§ TASK GOAL
Can you edit the listing from the line with "Task: Select the Status column header" up to and including the line with "Action: [737, 355]", giving those lines back with "Status" changed to "Priority" and nothing else altered?

(Data records)
-- START --
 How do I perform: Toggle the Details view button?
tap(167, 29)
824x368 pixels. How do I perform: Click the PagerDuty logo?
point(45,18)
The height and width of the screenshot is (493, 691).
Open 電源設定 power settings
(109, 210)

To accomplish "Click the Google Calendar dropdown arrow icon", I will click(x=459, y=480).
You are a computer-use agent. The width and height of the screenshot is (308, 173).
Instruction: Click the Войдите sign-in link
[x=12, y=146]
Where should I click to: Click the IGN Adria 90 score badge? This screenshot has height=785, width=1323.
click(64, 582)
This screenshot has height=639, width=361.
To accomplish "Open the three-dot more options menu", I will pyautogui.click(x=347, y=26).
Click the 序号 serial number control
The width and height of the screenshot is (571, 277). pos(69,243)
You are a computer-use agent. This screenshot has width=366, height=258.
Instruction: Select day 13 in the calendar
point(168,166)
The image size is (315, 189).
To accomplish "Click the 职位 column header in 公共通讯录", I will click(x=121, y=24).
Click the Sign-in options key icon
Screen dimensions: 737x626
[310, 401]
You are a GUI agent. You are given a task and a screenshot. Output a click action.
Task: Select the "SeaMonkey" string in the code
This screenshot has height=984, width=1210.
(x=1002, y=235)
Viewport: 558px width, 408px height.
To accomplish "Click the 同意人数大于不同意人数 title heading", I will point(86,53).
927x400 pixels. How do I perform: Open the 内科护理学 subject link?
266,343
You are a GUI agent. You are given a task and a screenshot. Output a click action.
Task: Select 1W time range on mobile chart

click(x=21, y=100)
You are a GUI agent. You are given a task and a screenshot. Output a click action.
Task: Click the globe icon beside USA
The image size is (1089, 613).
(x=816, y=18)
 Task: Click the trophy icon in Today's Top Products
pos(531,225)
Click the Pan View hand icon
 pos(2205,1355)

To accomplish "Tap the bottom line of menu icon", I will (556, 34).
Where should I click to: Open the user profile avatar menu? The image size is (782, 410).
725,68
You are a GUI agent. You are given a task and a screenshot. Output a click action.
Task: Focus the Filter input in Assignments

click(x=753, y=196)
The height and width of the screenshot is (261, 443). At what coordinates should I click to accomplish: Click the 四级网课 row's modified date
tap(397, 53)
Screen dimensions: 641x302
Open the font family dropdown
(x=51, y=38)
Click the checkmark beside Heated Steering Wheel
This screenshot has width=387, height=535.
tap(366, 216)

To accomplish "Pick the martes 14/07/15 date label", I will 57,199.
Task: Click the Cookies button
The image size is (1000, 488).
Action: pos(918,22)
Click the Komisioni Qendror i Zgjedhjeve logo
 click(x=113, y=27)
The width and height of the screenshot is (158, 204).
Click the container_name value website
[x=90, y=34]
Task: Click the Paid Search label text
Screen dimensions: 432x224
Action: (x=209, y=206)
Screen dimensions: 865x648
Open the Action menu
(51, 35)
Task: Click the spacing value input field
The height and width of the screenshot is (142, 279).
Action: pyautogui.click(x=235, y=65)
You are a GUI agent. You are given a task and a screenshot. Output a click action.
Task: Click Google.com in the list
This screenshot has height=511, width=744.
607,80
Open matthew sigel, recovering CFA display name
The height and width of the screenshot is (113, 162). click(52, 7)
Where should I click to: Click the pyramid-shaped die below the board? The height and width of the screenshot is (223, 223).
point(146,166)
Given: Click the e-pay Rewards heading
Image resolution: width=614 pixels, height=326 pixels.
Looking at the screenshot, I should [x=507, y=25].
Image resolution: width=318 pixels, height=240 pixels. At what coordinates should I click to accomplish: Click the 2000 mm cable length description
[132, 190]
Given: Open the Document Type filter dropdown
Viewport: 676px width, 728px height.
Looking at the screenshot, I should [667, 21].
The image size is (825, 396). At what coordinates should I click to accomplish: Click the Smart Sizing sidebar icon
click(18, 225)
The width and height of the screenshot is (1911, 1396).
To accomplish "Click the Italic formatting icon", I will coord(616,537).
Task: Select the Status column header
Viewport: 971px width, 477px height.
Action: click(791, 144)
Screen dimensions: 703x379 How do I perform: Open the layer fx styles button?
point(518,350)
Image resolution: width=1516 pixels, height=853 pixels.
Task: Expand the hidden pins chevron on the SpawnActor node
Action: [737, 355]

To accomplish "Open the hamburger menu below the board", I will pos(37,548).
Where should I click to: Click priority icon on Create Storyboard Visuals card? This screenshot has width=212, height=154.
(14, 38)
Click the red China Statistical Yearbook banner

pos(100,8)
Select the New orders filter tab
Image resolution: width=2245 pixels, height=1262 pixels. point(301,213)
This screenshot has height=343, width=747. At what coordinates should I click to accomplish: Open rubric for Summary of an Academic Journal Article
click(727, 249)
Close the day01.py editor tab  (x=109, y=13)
-- END --
§ EXERCISE RESPONSE
Task: Select the Priority column header
Viewport: 971px width, 477px height.
Action: click(791, 144)
Screen dimensions: 703x379 How do I perform: Open the layer fx styles button?
point(518,350)
Image resolution: width=1516 pixels, height=853 pixels.
Task: Expand the hidden pins chevron on the SpawnActor node
Action: [737, 355]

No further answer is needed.